Atteint depuis plusieurs mois d’un emphysème pulmonaire, David Lynch (né en
1946) a été chassé de sa maison de Laurel Canyon par les flammes qui
ravageaient ce secteur de Los Angeles : le monde est devenu irrespirable, Lynch
en est mort.
Il avait beau être l’un des cinéastes les plus célèbres au
monde, et sans doute le plus grand, il demeurait étranger à l’industrie :
depuis 2006 et l’échec commercial d’Inland Empire, plus personne ne
voulait produire ses films. Mais il était le contraire d’une victime du système
: il était marginal dans son art, c’est-à-dire qu’il jouait avec le feu, comme
le font les grands poètes.
Ses films, dix en trente ans (plus une série en trois saisons,
l’époustouflant Twin Peaks, aussi crucial dans ma vie qu’À
la recherche du temps perdu), sont tous des chefs-d’œuvre.

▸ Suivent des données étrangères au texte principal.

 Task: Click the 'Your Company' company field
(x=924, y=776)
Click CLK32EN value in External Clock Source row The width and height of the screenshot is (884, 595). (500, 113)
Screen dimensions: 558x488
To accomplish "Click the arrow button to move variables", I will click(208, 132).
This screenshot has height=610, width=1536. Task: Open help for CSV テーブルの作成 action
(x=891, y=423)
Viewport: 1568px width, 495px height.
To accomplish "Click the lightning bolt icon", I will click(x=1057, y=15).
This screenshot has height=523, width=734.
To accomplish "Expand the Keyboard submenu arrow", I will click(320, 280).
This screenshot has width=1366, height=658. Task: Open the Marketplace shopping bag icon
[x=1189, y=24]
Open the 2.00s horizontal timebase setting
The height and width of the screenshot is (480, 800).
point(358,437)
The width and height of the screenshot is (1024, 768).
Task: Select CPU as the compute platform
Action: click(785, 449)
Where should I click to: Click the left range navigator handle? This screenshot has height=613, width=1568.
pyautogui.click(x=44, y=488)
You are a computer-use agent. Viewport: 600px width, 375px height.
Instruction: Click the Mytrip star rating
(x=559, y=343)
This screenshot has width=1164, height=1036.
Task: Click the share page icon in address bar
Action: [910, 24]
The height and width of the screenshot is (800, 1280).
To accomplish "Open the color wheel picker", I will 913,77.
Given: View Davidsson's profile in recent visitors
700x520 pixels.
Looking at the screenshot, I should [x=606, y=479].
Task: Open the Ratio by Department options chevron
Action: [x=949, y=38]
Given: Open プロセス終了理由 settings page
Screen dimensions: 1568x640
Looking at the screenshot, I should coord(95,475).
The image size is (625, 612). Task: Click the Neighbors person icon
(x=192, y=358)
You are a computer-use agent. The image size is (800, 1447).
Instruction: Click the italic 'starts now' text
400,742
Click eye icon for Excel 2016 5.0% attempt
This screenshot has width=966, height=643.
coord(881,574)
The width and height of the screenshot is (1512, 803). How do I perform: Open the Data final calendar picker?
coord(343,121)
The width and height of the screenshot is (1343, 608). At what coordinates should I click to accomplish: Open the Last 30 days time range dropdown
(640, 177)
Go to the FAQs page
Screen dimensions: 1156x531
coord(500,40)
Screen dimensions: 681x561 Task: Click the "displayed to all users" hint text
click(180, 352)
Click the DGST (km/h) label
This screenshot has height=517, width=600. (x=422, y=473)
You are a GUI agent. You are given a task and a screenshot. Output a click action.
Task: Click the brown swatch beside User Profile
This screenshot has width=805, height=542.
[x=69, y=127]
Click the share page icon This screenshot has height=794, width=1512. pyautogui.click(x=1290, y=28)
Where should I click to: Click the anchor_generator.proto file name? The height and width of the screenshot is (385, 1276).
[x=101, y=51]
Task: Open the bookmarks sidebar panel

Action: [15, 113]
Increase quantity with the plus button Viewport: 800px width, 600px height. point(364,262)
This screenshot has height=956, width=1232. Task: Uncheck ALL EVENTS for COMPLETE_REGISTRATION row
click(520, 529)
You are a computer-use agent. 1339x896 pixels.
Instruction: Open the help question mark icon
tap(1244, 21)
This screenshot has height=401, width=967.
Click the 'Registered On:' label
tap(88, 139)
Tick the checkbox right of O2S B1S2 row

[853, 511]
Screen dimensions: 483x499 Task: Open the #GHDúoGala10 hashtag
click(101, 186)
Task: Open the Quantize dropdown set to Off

Eraserhead (1977),
film préféré de Kubrick, Elephant Man (1980), Blue
Velvet (1986), Sailor et Lula (1990), Lost
Highway (1997) ou Mulholland Drive (2001) sont des
thrillers schizoïdes, des poèmes déchirants, des gestes illuminés de rupture :
leur innocence est avant tout réfractaire à la représentation, c’est-à-dire au
principe d’un cinéma à rentabilité automatique.
Visions soudaines d’une oreille humaine rongée par des fourmis
sur une pelouse, d’une femme qui porte une bûche comme un bébé, d’un inspecteur
du FBI qui enquête à l’aide de ses rêves, d’un vieil homme qui traverse
l’Amérique en tondeuse à gazon pour rejoindre son frère malade.
On ne se remettra jamais de la mort de Laura Palmer, l’héroïne
de Twin Peaks : tous les hommes l’ont tuée. La réalité, c’est
le crime. L’origine, c’est le féminicide. Derrière le rideau, dans la Red Room
où se fomente la diffraction vénéneuse des perceptions, des démons nains
orchestrent un cauchemar.
Parfois, un lampion quantique s’allume dans un motel qui, en
clignotant, fait surgir un champignon atomique dans le désert. C’est juste un
rappel : nos sensations nous embarquent dans un labyrinthe dont personne n’a la
clé. Le diable lui-même n’est qu’un crétin qui ne sait plus pourquoi il rit :
sans doute a-t-il vu trop de mauvais films.
Lynch est mort quelques jours avant l’investiture de Trump.
Ainsi ne l’aura-t-il pas vu rafler la mise d’un désastre qu’il a organisé
consciencieusement avec Elon Musk afin d’en tirer profit. Une telle mise à sac
implique une confiscation des images : pullulent déjà sur tous les écrans du
monde celles, binaires, misogynes et xénophobes, qui attaquent nos cerveaux.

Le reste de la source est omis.